* TEXT SHOWN *
Indeed, after our first earnest snowfall this weekend, the trees are now bereft of their leaves and covered with a blanket of white, and smoke is rising from chimnies in our picturesque little country town. Folks are bundled up in their winter warmies, the stores are ablaze with shiney holiday fare and sounds of Bing Crosby and Burl Ives warm the airwaves. I had Christmas music on myself this weekend, as I began in earnest my gift-making, and with the snow outside and Ella Fitzgerald singing about sleighrides, it definitely felt like Christmas.
And yet, what does the word mean? Christmas means, literally "Christ with us". This is why Catholics, who believe in the miracle of transubstantiation, call their services "Mass"- they believe Christ is actually present in the Eucharist. And as December 25 is the date we have traditionally decided to celebrate the coming of Jesus to earth, "Christ with us" is the perfect name for this holiday.
So, when I look around, I see the sleighbells ringing and ting-ting-tinglin', too, but do I see Christ with Us? What did it look like when Christ was physically with us in the flesh? When we read the gospels, we see that the blind (both spiritually and physically) gained their sight, the lame were healed, and the hungry were fed. People of all races, nationonalites and languages set aside that which divided them and came together around the person of Jesus Christ. Swords were laid aside and hands of reconciliation were extended, persecutors were forgiven and enemies were prayed for. Materialism was set aside in order for the needs of others to be met, and people were so impassioned by the Truth they had found that they counted all their personal gains a loss in order to go out into the world and share the good news.
And now that Christ has ascended to the right hand of the father, He abides in us through the indwelling of the Holy Spirit. And what does it look like when the Spirit is with us? Scripture says the fruit of the spirit is Love, Joy, Peace, Patience, Kindness, Goodness, Faithfulness, Gentleness and Self-control.

* REQUIRED TASKS *
(a) From the reflection on Christmas, reproduce everything from "And now that" down to "Gentleness and Self-control." without alteration.
(b) Summarize the reflection on Christmas in two sentences.

* EXTRACTED MATERIAL *
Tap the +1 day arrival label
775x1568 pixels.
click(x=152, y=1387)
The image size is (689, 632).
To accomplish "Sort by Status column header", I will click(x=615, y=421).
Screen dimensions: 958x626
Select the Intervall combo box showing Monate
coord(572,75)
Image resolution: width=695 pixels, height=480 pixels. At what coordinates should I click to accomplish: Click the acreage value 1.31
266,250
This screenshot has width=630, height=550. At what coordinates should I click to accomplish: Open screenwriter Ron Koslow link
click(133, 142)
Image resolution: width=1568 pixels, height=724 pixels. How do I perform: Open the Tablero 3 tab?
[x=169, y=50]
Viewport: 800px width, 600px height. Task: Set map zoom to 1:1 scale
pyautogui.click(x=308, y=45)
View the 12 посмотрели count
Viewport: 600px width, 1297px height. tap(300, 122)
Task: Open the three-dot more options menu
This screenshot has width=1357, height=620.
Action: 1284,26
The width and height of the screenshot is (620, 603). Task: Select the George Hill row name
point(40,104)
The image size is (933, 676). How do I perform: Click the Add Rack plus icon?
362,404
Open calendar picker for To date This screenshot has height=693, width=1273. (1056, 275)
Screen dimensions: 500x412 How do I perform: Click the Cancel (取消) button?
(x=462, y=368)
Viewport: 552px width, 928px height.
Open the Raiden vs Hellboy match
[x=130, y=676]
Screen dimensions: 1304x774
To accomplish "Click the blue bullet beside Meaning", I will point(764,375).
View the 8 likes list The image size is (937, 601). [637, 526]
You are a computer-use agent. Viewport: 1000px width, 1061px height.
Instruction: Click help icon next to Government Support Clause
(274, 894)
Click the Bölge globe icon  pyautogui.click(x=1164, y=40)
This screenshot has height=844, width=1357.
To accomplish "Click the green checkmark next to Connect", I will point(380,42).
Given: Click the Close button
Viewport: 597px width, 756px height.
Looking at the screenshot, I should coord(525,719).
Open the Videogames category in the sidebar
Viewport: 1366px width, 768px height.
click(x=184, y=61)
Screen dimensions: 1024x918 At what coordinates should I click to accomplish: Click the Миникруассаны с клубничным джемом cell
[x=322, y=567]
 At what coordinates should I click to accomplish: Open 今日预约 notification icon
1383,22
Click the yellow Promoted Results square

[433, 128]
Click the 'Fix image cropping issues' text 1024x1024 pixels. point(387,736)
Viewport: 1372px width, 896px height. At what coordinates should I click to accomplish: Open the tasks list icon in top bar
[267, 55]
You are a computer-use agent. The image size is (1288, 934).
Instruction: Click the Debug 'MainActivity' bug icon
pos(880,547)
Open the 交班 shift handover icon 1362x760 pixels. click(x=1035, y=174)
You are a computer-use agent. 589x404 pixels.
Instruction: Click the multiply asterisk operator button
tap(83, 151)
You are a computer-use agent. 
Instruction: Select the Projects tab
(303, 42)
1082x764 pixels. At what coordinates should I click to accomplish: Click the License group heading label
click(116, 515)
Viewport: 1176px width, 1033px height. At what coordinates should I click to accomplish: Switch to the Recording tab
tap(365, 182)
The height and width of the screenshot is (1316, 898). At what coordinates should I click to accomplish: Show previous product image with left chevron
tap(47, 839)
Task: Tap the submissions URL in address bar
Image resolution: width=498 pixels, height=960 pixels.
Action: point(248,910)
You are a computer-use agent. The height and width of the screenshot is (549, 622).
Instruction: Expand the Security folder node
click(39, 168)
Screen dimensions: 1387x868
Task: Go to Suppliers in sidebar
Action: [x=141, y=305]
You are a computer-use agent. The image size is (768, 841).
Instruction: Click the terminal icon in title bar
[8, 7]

* RESULTS BY TASK *
(a)
And now that Christ has ascended to the right hand of the father, He abides in us through the indwelling of the Holy Spirit. And what does it look like when the Spirit is with us? Scripture says the fruit of the spirit is Love, Joy, Peace, Patience, Kindness, Goodness, Faithfulness, Gentleness and Self-control.

(b) The reflection describes a snowy country town preparing for the holidays and explains that Christmas literally means "Christ with us." It asks whether that presence can be seen today, recalls the healing, reconciliation and generosity of Christ's time on earth, and lists the fruit of the Spirit through which Christ now abides in believers.